■ **What to work on**
Turn the lines below into a Markdown table with two columns, n for the row number and Line for the line itself, skipping any blank lines.

— start Rows —

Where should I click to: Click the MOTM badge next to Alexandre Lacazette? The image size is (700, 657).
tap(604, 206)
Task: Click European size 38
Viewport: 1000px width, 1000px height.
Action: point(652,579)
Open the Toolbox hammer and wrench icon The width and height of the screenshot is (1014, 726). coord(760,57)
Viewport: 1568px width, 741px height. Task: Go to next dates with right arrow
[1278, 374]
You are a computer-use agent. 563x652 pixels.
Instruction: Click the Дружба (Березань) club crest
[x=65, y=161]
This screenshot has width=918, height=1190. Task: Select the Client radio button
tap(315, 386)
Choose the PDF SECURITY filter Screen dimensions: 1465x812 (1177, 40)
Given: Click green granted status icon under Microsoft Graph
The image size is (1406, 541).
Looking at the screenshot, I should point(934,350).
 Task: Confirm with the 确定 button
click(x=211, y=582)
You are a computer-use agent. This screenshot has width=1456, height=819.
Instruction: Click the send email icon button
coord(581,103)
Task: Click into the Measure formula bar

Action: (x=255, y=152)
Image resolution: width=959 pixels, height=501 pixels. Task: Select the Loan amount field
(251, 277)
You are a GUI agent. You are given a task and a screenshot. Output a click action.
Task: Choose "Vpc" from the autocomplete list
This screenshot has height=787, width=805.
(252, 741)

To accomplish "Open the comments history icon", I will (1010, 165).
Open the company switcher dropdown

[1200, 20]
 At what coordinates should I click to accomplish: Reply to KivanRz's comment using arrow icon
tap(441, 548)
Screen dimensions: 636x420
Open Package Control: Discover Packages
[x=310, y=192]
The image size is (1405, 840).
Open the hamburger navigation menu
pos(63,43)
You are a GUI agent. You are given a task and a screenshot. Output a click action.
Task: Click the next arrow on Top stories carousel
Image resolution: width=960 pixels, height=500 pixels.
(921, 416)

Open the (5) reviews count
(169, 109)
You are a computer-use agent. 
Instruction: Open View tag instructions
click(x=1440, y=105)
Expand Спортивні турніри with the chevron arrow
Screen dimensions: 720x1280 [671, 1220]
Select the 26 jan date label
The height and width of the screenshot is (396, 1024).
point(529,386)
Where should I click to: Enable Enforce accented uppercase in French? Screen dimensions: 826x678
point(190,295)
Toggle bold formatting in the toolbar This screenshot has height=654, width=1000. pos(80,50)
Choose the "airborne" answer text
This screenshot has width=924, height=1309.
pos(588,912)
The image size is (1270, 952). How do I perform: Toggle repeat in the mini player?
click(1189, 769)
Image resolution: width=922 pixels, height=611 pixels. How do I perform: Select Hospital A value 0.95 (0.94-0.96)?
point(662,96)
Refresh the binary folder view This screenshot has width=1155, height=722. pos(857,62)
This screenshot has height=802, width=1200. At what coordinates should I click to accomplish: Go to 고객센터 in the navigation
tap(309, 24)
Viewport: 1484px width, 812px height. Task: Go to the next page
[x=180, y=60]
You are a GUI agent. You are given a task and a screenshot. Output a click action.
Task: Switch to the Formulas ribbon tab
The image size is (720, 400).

— end Rows —

■ **Finished exercise**
| n | Line |
|---|---|
| 1 | Where should I click to: Click the MOTM badge next to Alexandre Lacazette? The image size is (700, 657). |
| 2 | tap(604, 206) |
| 3 | Task: Click European size 38 |
| 4 | Viewport: 1000px width, 1000px height. |
| 5 | Action: point(652,579) |
| 6 | Open the Toolbox hammer and wrench icon The width and height of the screenshot is (1014, 726). coord(760,57) |
| 7 | Viewport: 1568px width, 741px height. Task: Go to next dates with right arrow |
| 8 | [1278, 374] |
| 9 | You are a computer-use agent. 563x652 pixels. |
| 10 | Instruction: Click the Дружба (Березань) club crest |
| 11 | [x=65, y=161] |
| 12 | This screenshot has width=918, height=1190. Task: Select the Client radio button |
| 13 | tap(315, 386) |
| 14 | Choose the PDF SECURITY filter Screen dimensions: 1465x812 (1177, 40) |
| 15 | Given: Click green granted status icon under Microsoft Graph |
| 16 | The image size is (1406, 541). |
| 17 | Looking at the screenshot, I should point(934,350). |
| 18 |  Task: Confirm with the 确定 button |
| 19 | click(x=211, y=582) |
| 20 | You are a computer-use agent. This screenshot has width=1456, height=819. |
| 21 | Instruction: Click the send email icon button |
| 22 | coord(581,103) |
| 23 | Task: Click into the Measure formula bar |
| 24 | Action: (x=255, y=152) |
| 25 | Image resolution: width=959 pixels, height=501 pixels. Task: Select the Loan amount field |
| 26 | (251, 277) |
| 27 | You are a GUI agent. You are given a task and a screenshot. Output a click action. |
| 28 | Task: Choose "Vpc" from the autocomplete list |
| 29 | This screenshot has height=787, width=805. |
| 30 | (252, 741) |
| 31 | To accomplish "Open the comments history icon", I will (1010, 165). |
| 32 | Open the company switcher dropdown |
| 33 | [1200, 20] |
| 34 |  At what coordinates should I click to accomplish: Reply to KivanRz's comment using arrow icon |
| 35 | tap(441, 548) |
| 36 | Screen dimensions: 636x420 |
| 37 | Open Package Control: Discover Packages |
| 38 | [x=310, y=192] |
| 39 | The image size is (1405, 840). |
| 40 | Open the hamburger navigation menu |
| 41 | pos(63,43) |
| 42 | You are a GUI agent. You are given a task and a screenshot. Output a click action. |
| 43 | Task: Click the next arrow on Top stories carousel |
| 44 | Image resolution: width=960 pixels, height=500 pixels. |
| 45 | (921, 416) |
| 46 | Open the (5) reviews count |
| 47 | (169, 109) |
| 48 | You are a computer-use agent.  |
| 49 | Instruction: Open View tag instructions |
| 50 | click(x=1440, y=105) |
| 51 | Expand Спортивні турніри with the chevron arrow |
| 52 | Screen dimensions: 720x1280 [671, 1220] |
| 53 | Select the 26 jan date label |
| 54 | The height and width of the screenshot is (396, 1024). |
| 55 | point(529,386) |
| 56 | Where should I click to: Enable Enforce accented uppercase in French? Screen dimensions: 826x678 |
| 57 | point(190,295) |
| 58 | Toggle bold formatting in the toolbar This screenshot has height=654, width=1000. pos(80,50) |
| 59 | Choose the "airborne" answer text |
| 60 | This screenshot has width=924, height=1309. |
| 61 | pos(588,912) |
| 62 | The image size is (1270, 952). How do I perform: Toggle repeat in the mini player? |
| 63 | click(1189, 769) |
| 64 | Image resolution: width=922 pixels, height=611 pixels. How do I perform: Select Hospital A value 0.95 (0.94-0.96)? |
| 65 | point(662,96) |
| 66 | Refresh the binary folder view This screenshot has width=1155, height=722. pos(857,62) |
| 67 | This screenshot has height=802, width=1200. At what coordinates should I click to accomplish: Go to 고객센터 in the navigation |
| 68 | tap(309, 24) |
| 69 | Viewport: 1484px width, 812px height. Task: Go to the next page |
| 70 | [x=180, y=60] |
| 71 | You are a GUI agent. You are given a task and a screenshot. Output a click action. |
| 72 | Task: Switch to the Formulas ribbon tab |
| 73 | The image size is (720, 400). |